Write the next part of the notebook on token counts in the Dolly summarization data, picking up right after its last line.

> _Page text_
------------

# Short Prompt Dolly Data Creation
This notebook explores the token count distribution in the Dolly summarization dataset and creates a filtered CSV with short prompts.

In [4]:
# Explore token count distribution and averages using CSV column
import csv

csv_path = 'training_data/dolly-summarization-data-rouge.csv'
under_180 = 0
under_80 = 0
total = 0
sum_all = 0
sum_under_180 = 0
sum_under_80 = 0

with open(csv_path, 'r', encoding='utf-8') as infile:
    reader = csv.DictReader(infile)
    for row in reader:
        token_count = int(row['original_token_count'])
        total += 1
        sum_all += token_count
        if token_count < 180:
            under_180 += 1
            sum_under_180 += token_count
        if token_count < 80:
            under_80 += 1
            sum_under_80 += token_count

avg_all = sum_all / total if total else 0
avg_under_180 = sum_under_180 / under_180 if under_180 else 0
avg_under_80 = sum_under_80 / under_80 if under_80 else 0

print(f'Total examples: {total}')
print(f'Examples with original_token_count < 180: {under_180}')
print(f'Examples with original_token_count < 80: {under_80}')
print(f'Average token count (all): {avg_all:.2f}')
print(f'Average token count (<180): {avg_under_180:.2f}')
print(f'Average token count (<80): {avg_under_80:.2f}')

Total examples: 14779
Examples with original_token_count < 180: 14755
Examples with original_token_count < 80: 14685
Average token count (all): 16.03
Average token count (<180): 15.10
Average token count (<80): 14.68


In [3]:
# Filter and save prompts with <=128 tokens
import csv

input_path = 'training_data/dolly-summarization-data-rouge.csv'
output_path = 'training_data/short-prompt-dolly-data.csv'

with open(input_path, 'r', encoding='utf-8') as infile, open(output_path, 'w', encoding='utf-8', newline='') as outfile:
    reader = csv.DictReader(infile)
    writer = csv.writer(outfile)
    writer.writerow(['original', 'original_token_count'])
    for row in reader:
        token_count = int(row['original_token_count'])
        if token_count <= 128:
            writer.writerow([row['original'], row['original_token_count']])

print(f'Filtered prompts saved to {output_path}')

Filtered prompts saved to training_data/short-prompt-dolly-data.csv


In [5]:
# Analyze token count distribution in short-prompt-dolly-data.csv


import csv
from collections import Counter

input_path = 'training_data/short-prompt-dolly-data.csv'
token_counts = []
with open(input_path, 'r', encoding='utf-8') as infile:
    reader = csv.DictReader(infile)
    for row in reader:
        token_counts.append(int(row['original_token_count']))

print(f"Total rows: {len(token_counts)}")
if token_counts:
    print(f"Min token count: {min(token_counts)}")
    print(f"Max token count: {max(token_counts)}")

------------

> _Source data_
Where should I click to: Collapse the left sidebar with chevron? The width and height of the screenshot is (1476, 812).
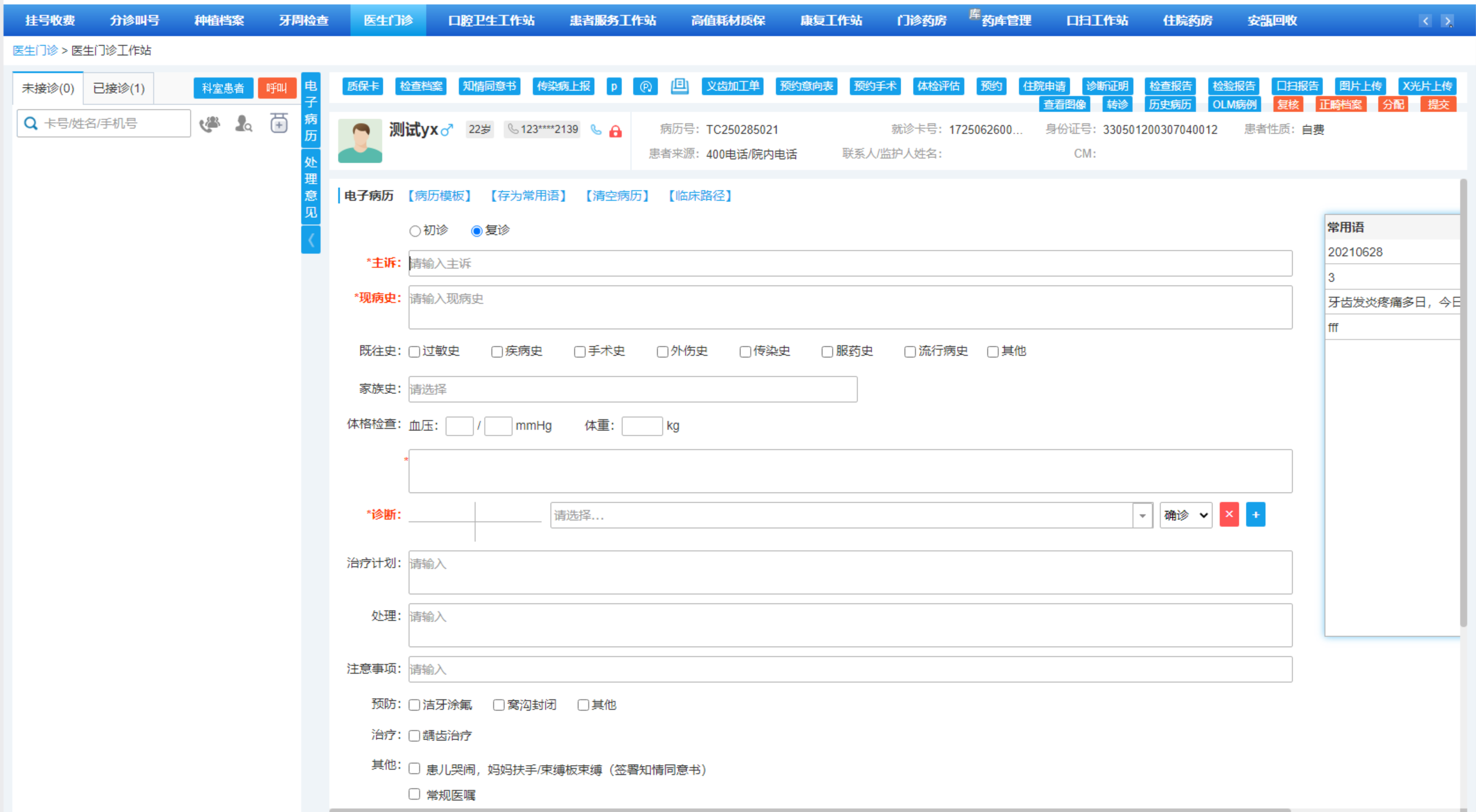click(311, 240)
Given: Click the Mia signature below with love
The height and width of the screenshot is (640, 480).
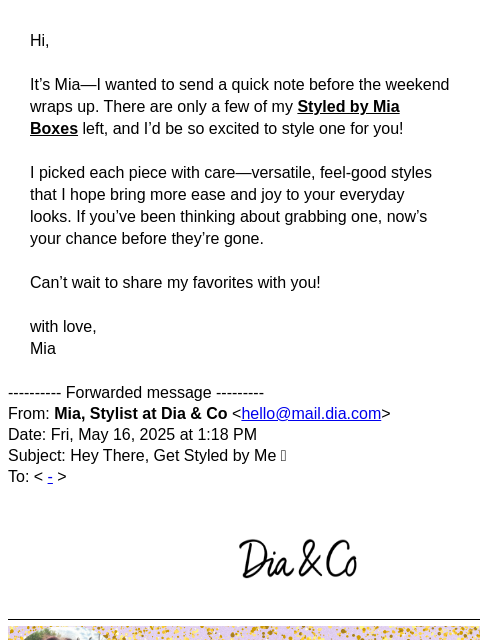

------------

> _Expected answer_
    print(f"Median token count: {sorted(token_counts)[len(token_counts)//2]}")
    buckets = [0, 32, 64, 96, 128]
    bucket_counts = Counter()
    for count in token_counts:
        for i in range(len(buckets)-1):
            if buckets[i] < count <= buckets[i+1]:
                bucket_counts[f"{buckets[i]+1}-{buckets[i+1]}"] += 1
                break
        else:
            if count <= buckets[0]:
                bucket_counts[f"0-{buckets[0]}" ] += 1
    print("Token count distribution:")
    for bucket in [f"0-{buckets[0]}"] + [f"{buckets[i]+1}-{buckets[i+1]}" for i in range(len(buckets)-1)]:
        print(f"  {bucket}: {bucket_counts[bucket]}")
else:
    print("No rows found in file.")

Total rows: 14743
Min token count: 1
Max token count: 128
Median token count: 12
Token count distribution:
  0-0: 0
  1-32: 13741
  33-64: 868
  65-96: 112
  97-128: 22


In [2]:
# Filter prompts <=64 tokens, save, and analyze distribution
import csv
from collections import Counter

input_path = 'training_data/short-prompt-dolly-data.csv'
output_path = 'training_data/very-short-prompt-dolly-data.csv'
token_counts = []
rows = []

with open(input_path, 'r', encoding='utf-8') as infile:
    reader = csv.DictReader(infile)
    for row in reader:
        count = int(row['original_token_count'])
        if count <= 64:
            rows.append({'original': row['original'], 'original_token_count': row['original_token_count']})
            token_counts.append(count)

with open(output_path, 'w', encoding='utf-8', newline='') as outfile:
    writer = csv.DictWriter(outfile, fieldnames=['original', 'original_token_count'])
    writer.writeheader()
    writer.writerows(rows)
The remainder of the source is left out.